To be specific, I run climate simulations that produce several output files on a native grid that I convert to a different grid and do some additional post-processing with. Because this simulation is running a long time I want to start my workflow while still new input files are produced. At a later time I want to just re-run the workflow to process the remaining non-processed or updated input files.

The general/simplified setup

an input directory with files of patterns variableA.dat, variableB.dat and variableC.dat
a function that converts each individual file e.g. variableA_atTimeX.dat to variableA_atTimeX_converted.dat (there are not dependencies between input files)
all output files are collected in one output folder
further files of any pattern are added continuously

Trial
I could use something similar to the example code snippet:

datalad run -m "convert all files" \
--input "*variable*.dat" \
--output "output_folder/" \
"convert {inputs} {outputs}"

However, this solution would

expand *variable*.dat and no new files will be regarded when re-running the workflow
the input-files are not handled individually. If any file changes, all files are converted again
or the convert script needs to decide which files need to be processed and would need to check the hash of each input-file individually

A possible solution?
I think, what I am looking for is something like the above example, but

with no expansion of the wildcard i.e. the pattern information persists for future re-runs, but
at the same time still an expansion for the current run, and
an additional flag for the datalad run command, like --vectorize that would result in a map of the function on each input/output argument, e.g. convert input1 output1;convert input2 output2;…convert inputN outputN.
Instead of the whole list of input/output files, each input-output pair is given individually to the convert function.

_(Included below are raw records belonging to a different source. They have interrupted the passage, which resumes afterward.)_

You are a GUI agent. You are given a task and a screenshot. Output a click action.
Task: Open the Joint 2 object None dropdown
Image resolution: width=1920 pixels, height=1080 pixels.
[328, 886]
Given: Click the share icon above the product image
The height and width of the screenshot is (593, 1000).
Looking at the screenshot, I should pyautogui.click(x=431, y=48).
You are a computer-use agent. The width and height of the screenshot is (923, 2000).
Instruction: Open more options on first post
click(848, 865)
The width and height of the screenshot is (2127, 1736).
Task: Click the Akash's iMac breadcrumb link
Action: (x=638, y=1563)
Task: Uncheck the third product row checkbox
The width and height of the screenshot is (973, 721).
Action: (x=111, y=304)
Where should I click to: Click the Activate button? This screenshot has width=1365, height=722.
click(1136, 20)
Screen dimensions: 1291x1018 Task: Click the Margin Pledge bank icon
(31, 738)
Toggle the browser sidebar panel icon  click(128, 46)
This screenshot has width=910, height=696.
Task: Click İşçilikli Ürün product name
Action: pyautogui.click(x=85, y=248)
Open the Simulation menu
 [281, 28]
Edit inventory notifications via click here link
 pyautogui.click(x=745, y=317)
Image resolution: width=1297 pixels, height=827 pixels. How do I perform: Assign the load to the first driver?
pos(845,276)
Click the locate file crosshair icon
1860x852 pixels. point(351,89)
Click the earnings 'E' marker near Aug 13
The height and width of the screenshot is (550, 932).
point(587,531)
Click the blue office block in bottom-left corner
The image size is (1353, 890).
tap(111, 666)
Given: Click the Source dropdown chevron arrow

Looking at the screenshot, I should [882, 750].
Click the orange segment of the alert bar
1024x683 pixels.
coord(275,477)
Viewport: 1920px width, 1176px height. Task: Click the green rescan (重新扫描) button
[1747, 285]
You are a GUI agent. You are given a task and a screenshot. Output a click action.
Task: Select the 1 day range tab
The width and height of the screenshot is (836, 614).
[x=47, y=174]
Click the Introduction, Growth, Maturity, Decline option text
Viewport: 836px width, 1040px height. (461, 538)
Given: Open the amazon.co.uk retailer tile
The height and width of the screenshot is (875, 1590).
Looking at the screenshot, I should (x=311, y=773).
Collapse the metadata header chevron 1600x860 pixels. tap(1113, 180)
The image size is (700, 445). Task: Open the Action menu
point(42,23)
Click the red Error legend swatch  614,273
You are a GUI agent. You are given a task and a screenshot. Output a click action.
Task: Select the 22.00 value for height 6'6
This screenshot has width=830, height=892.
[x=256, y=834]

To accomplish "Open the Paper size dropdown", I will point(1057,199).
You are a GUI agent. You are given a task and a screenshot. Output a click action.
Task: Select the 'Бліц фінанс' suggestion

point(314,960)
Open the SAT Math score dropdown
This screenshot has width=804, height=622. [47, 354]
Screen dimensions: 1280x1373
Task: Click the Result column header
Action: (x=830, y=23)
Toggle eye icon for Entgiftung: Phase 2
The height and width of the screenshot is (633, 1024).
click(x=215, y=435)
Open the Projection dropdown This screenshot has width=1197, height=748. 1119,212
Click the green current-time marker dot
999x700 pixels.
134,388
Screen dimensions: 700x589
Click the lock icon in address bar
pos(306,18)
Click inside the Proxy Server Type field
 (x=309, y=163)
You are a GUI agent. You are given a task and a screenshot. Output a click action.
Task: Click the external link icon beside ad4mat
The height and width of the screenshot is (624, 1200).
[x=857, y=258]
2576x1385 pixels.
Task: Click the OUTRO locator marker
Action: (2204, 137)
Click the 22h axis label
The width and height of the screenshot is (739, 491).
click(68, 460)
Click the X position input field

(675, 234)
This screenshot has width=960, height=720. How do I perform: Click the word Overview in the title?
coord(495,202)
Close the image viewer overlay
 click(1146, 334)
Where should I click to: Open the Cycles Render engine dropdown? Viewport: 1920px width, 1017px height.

I’m a complete Datalad beginner, so maybe this functionality already exists or cannot be implemented or does not make sense.

Anyway, I’m interested to see your suggestions or questions if I haven’t been clear enough.

Cheers,
Hauke

yarikoptic · June 29, 2021, 11:22pm

I think the best way would be to have one clone of the dataset to be the one where input files are “collected”, let’s call it “incoming” . Then you could have a clone or might even better have a “derived” dataset which would follow the YODA principles (have a pick at GitHub - myyoda/myyoda: YODA I am or handbook has more), let’s call it “derived”, which would just have incoming dataset as a subdataset (you can either benefit from CoW of your file system if you have that, or install it in some “reckless” mode). This way you would always have clarity on what state of “incoming” you performed conversion in your “derived”.

If you want to populate in the same dataset, still just create a clone (the same CoW or reckless) and do conversions in it , while periodically git pull (or datalad update --how=merge) ing the original location, thus “merging in” new incoming files. Again – would be clear on what state you perform conversion etc, while allowing for incoming files to flow in.

This is somewhat inline with how datalad crawler performs whenever there is a need to extract some archives: there is incoming branch – original stuff from the web, processed – extracted archives, master- extracted merged with possible other manual tune ups. Examples – any of the good old OpenfMRI datasets at DataLad Repository iirc

asking questions about datalad run and establishing automated workflows graduates you right away from the “beginners’ bench”